Hoegen Dijkhof Luuk R, Rönkkö Teemu K E, von Vegesack Hans C, Lenzing Jacob, Hauser Alexander S
Department of Drug Design and Pharmacology, University of Copenhagen, Jagtvej 160, 2100 Ø, Copenhagen, Denmark.
Center for Pharmaceutical Data Science, University of Copenhagen, Denmark.
Brief Bioinform. 2025 Mar 4;26(2). doi: 10.1093/bib/bbaf186.
Deep learning (DL) methods have drastically advanced structure-based drug discovery by directly predicting protein structures from sequences. Recently, these methods have become increasingly accurate in predicting complexes formed by multiple protein chains. We evaluated these advancements to predict and accurately model the largest receptor family and its cognate peptide hormones. We benchmarked DL tools, including AlphaFold 2.3 (AF2), AlphaFold 3 (AF3), Chai-1, NeuralPLexer, RoseTTAFold-AllAtom, Peptriever, ESMFold, and D-SCRIPT, to predict interactions between G protein-coupled receptors (GPCRs) and their endogenous peptide ligands. Our results showed that structure-aware models outperformed language models in peptide binding classification, with the top-performing model achieving an area under the curve of 0.86 on a benchmark set of 124 ligands and 1240 decoys. Rescoring predicted structures on local interactions further improved the principal ligand discovery among decoy peptides, whereas DL-based approaches did not. We explored a competitive tournament approach for modeling multiple peptides simultaneously on a single GPCR, which accelerates the performance but reduces true-positive recovery. When evaluating the binding poses of 67 recent complexes, AF2 reproduced the correct binding modes in nearly all cases (94%), surpassing those of both AF3 and Chai-1. Confidence scores correlate with structural binding mode accuracy, which provides a guide for interpreting interface predictions. These results demonstrated that DL models can reliably rediscover peptide binders, aid peptide drug discovery, and guide the selection of optimal tools for GPCR-targeted therapies. To this end, we provided a practical guide for selecting the best models for specific applications and an independent benchmarking set for future model evaluation.

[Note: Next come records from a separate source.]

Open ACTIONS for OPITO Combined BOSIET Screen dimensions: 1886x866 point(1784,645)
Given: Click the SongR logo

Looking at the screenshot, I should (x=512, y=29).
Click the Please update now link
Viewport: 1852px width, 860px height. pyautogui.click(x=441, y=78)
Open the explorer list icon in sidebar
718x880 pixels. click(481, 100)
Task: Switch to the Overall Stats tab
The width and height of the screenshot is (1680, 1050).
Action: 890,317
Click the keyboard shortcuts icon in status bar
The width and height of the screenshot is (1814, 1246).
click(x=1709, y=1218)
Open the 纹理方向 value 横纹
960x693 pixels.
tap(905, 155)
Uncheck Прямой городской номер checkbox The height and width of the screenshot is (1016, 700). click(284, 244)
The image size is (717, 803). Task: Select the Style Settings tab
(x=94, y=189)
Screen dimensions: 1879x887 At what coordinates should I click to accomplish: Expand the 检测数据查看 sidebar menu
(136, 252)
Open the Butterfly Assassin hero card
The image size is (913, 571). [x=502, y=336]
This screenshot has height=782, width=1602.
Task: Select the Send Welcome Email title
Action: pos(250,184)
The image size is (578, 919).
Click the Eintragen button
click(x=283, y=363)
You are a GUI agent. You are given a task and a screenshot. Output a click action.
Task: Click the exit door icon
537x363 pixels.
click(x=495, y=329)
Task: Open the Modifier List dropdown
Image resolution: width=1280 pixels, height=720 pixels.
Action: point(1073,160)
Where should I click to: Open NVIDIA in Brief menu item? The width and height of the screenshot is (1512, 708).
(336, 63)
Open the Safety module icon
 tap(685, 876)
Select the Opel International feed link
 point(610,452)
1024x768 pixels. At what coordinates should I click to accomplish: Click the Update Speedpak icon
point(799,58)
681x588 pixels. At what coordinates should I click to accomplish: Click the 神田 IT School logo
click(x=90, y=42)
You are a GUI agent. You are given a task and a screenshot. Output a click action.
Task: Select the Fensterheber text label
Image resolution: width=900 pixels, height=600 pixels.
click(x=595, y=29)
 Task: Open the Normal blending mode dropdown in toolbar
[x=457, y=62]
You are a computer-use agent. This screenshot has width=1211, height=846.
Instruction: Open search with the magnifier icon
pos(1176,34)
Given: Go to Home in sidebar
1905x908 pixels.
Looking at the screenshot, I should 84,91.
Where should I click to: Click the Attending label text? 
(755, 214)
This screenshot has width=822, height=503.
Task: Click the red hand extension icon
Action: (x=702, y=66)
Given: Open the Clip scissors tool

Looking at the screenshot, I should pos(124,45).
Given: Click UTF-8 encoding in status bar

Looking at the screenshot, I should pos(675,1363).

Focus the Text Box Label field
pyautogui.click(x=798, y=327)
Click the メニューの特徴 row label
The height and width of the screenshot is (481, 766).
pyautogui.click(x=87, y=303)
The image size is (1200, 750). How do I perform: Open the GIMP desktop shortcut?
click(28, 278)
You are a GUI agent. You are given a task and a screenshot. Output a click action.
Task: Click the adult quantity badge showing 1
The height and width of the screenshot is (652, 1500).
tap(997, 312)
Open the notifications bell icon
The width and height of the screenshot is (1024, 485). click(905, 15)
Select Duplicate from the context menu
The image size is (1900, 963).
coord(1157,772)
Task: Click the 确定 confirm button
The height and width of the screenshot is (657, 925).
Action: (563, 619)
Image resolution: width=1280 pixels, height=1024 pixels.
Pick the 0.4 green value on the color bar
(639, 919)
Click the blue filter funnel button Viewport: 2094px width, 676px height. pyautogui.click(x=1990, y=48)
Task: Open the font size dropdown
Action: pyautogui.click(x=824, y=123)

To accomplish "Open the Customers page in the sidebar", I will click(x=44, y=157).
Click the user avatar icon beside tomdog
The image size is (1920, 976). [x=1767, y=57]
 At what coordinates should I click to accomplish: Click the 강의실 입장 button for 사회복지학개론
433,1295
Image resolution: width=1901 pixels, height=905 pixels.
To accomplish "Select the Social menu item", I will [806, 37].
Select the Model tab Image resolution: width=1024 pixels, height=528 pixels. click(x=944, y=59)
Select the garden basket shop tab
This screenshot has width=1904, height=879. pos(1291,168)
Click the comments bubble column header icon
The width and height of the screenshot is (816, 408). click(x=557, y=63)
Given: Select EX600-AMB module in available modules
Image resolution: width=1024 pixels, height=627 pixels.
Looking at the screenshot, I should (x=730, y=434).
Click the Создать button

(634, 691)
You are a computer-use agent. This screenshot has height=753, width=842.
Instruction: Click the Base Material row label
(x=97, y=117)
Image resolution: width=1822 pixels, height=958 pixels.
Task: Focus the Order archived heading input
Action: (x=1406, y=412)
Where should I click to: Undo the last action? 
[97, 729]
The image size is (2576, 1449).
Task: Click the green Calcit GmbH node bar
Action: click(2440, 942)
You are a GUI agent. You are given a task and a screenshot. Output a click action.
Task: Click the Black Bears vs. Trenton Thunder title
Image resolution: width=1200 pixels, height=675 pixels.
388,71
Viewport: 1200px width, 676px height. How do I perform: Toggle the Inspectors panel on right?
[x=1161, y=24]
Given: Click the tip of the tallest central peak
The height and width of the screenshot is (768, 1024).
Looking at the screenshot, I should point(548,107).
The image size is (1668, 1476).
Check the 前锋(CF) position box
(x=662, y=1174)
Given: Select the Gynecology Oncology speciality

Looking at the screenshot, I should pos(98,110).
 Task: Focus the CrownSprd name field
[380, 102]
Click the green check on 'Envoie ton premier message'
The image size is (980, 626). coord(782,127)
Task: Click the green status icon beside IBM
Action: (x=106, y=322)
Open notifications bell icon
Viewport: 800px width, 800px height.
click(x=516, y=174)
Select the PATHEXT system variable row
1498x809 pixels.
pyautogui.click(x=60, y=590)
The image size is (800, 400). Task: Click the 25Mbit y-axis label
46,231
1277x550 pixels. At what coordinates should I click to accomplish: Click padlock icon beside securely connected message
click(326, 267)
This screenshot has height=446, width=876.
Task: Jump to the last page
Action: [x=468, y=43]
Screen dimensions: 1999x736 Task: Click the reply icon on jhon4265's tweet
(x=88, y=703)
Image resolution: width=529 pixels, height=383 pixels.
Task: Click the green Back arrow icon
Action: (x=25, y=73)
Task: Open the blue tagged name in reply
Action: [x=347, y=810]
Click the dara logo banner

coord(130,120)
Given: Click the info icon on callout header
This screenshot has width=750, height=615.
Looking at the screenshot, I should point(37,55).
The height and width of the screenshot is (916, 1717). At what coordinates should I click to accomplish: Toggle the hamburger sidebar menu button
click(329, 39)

深度学习(DL)方法通过直接从序列预测蛋白质结构,极大地推动了基于结构的药物发现。最近,这些方法在预测由多条蛋白质链形成的复合物方面越来越准确。我们评估了这些进展,以预测并准确模拟最大的受体家族及其同源肽激素。我们对DL工具进行了基准测试,包括AlphaFold 2.3(AF2)、AlphaFold 3(AF3)、Chai-1、NeuralPLexer、RoseTTAFold-AllAtom、Peptriever、ESMFold和D-SCRIPT,以预测G蛋白偶联受体(GPCR)与其内源性肽配体之间的相互作用。我们的结果表明,在肽结合分类中,结构感知模型优于语言模型,表现最佳的模型在由124个配体和1240个诱饵组成的基准集上实现了0.86的曲线下面积。对局部相互作用的预测结构进行重新评分,进一步改善了诱饵肽中主要配体的发现,而基于DL的方法则没有。我们探索了一种竞争性竞赛方法,用于在单个GPCR上同时模拟多个肽,这提高了性能,但降低了真阳性回收率。在评估67个近期复合物的结合姿势时,AF2在几乎所有情况下(94%)都重现了正确的结合模式,超过了AF3和Chai-1。置信度分数与结构结合模式准确性相关,这为解释界面预测提供了指导。这些结果表明,DL模型可以可靠地重新发现肽结合剂,有助于肽药物发现,并指导针对GPCR的治疗方法的最佳工具选择。为此,我们提供了一份为特定应用选择最佳模型的实用指南,以及一个用于未来模型评估的独立基准集。